What you have to do :: Among the records that follow, find the line with "Screen dimensions: 805x634" and the line with "Task: Open the hamburger menu". Set down those lines and all lines between them exactly, without adding anything.

Stored data entries:
*** Block opens ***

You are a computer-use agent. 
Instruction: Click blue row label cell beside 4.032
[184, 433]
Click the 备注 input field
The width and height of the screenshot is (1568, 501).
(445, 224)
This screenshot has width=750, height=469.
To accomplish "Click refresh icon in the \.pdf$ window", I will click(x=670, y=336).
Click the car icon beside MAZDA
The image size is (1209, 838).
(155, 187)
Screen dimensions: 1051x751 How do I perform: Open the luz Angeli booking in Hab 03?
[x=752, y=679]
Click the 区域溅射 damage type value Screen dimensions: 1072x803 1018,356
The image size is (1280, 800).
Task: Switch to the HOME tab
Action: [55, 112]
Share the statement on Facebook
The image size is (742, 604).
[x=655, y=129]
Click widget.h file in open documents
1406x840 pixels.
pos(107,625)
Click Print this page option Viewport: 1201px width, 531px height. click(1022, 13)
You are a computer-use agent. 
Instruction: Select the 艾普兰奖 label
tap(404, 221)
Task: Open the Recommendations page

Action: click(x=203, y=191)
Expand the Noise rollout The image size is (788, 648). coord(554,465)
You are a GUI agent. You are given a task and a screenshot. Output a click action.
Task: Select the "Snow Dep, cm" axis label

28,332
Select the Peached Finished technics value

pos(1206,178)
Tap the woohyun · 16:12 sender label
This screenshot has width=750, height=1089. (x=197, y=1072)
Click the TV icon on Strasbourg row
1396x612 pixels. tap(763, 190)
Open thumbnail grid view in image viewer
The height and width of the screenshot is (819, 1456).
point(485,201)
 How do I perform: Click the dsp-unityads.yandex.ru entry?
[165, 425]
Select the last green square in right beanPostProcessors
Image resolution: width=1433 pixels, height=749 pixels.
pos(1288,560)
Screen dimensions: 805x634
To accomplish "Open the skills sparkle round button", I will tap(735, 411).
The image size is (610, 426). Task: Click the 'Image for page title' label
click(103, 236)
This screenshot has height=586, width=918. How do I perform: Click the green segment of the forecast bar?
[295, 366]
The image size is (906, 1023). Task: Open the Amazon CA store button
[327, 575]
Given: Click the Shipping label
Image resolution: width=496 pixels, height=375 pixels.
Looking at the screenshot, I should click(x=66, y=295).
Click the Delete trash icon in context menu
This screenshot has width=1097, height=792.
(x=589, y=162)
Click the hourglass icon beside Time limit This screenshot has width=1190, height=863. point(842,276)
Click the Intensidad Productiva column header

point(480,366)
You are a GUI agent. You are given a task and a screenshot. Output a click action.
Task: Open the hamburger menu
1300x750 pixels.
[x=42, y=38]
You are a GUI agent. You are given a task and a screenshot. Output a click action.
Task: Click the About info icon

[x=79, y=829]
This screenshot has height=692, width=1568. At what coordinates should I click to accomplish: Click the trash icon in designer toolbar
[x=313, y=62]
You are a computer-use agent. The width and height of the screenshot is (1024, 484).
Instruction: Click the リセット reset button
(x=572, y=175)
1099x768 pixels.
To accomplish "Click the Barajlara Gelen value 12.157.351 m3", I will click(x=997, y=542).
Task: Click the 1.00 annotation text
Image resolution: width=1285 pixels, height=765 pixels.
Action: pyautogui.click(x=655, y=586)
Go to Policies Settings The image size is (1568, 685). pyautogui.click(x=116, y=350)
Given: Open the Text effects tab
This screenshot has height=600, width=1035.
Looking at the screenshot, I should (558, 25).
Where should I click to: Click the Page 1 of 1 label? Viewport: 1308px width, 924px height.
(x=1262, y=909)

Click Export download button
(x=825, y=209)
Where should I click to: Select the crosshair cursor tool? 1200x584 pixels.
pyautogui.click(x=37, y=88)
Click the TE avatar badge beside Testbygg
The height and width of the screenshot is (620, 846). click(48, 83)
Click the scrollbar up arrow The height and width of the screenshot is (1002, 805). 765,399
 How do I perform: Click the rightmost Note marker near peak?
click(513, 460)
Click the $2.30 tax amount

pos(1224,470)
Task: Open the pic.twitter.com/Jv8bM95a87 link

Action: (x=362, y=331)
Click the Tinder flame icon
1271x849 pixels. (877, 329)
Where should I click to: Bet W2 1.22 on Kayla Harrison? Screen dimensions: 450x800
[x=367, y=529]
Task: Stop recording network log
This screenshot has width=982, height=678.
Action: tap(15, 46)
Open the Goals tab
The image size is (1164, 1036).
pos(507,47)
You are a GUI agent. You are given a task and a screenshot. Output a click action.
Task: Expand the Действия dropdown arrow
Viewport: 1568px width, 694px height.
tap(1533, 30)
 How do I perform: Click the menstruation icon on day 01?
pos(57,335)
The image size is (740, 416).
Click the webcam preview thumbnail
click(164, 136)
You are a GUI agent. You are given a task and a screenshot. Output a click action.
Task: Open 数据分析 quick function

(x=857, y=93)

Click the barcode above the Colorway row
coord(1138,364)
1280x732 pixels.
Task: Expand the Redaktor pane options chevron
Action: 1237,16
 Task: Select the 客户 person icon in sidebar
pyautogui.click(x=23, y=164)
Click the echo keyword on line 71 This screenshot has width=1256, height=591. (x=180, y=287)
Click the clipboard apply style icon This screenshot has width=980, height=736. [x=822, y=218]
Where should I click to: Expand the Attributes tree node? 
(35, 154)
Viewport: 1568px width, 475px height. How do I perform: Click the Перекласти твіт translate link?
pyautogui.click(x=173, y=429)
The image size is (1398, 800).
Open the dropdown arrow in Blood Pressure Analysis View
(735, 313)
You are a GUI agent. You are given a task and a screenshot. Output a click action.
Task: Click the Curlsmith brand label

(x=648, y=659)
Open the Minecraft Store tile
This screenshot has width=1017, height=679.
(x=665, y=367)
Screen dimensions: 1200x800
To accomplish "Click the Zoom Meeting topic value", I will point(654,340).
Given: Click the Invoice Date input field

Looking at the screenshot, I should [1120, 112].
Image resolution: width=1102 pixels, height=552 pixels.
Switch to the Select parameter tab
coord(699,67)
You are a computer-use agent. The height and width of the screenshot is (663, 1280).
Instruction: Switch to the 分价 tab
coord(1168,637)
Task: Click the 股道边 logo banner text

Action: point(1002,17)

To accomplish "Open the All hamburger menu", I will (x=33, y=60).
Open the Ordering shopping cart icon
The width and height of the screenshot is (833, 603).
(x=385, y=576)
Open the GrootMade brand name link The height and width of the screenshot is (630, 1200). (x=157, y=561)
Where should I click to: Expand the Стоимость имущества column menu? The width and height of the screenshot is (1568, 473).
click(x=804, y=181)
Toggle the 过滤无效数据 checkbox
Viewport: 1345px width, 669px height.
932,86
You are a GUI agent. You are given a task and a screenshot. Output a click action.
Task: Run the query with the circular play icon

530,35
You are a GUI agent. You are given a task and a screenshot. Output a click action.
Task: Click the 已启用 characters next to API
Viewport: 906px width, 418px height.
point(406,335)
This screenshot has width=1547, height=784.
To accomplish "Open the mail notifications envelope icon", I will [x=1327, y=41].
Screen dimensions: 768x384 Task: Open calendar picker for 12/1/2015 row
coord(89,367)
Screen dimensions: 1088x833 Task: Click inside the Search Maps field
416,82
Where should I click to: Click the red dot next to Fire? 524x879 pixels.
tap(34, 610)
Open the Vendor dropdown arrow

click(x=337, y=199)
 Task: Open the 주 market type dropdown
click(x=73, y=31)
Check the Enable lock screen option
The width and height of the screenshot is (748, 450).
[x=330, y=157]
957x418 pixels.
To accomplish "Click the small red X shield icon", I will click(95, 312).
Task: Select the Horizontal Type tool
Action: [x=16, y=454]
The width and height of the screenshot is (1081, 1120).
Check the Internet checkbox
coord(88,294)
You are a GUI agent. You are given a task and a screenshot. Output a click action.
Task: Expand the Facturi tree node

*** Block closes ***

Response area ::
Screen dimensions: 805x634
To accomplish "Open the skills sparkle round button", I will tap(735, 411).
The image size is (610, 426). Task: Click the 'Image for page title' label
click(103, 236)
This screenshot has height=586, width=918. How do I perform: Click the green segment of the forecast bar?
[295, 366]
The image size is (906, 1023). Task: Open the Amazon CA store button
[327, 575]
Given: Click the Shipping label
Image resolution: width=496 pixels, height=375 pixels.
Looking at the screenshot, I should click(x=66, y=295).
Click the Delete trash icon in context menu
This screenshot has width=1097, height=792.
(x=589, y=162)
Click the hourglass icon beside Time limit This screenshot has width=1190, height=863. point(842,276)
Click the Intensidad Productiva column header

point(480,366)
You are a GUI agent. You are given a task and a screenshot. Output a click action.
Task: Open the hamburger menu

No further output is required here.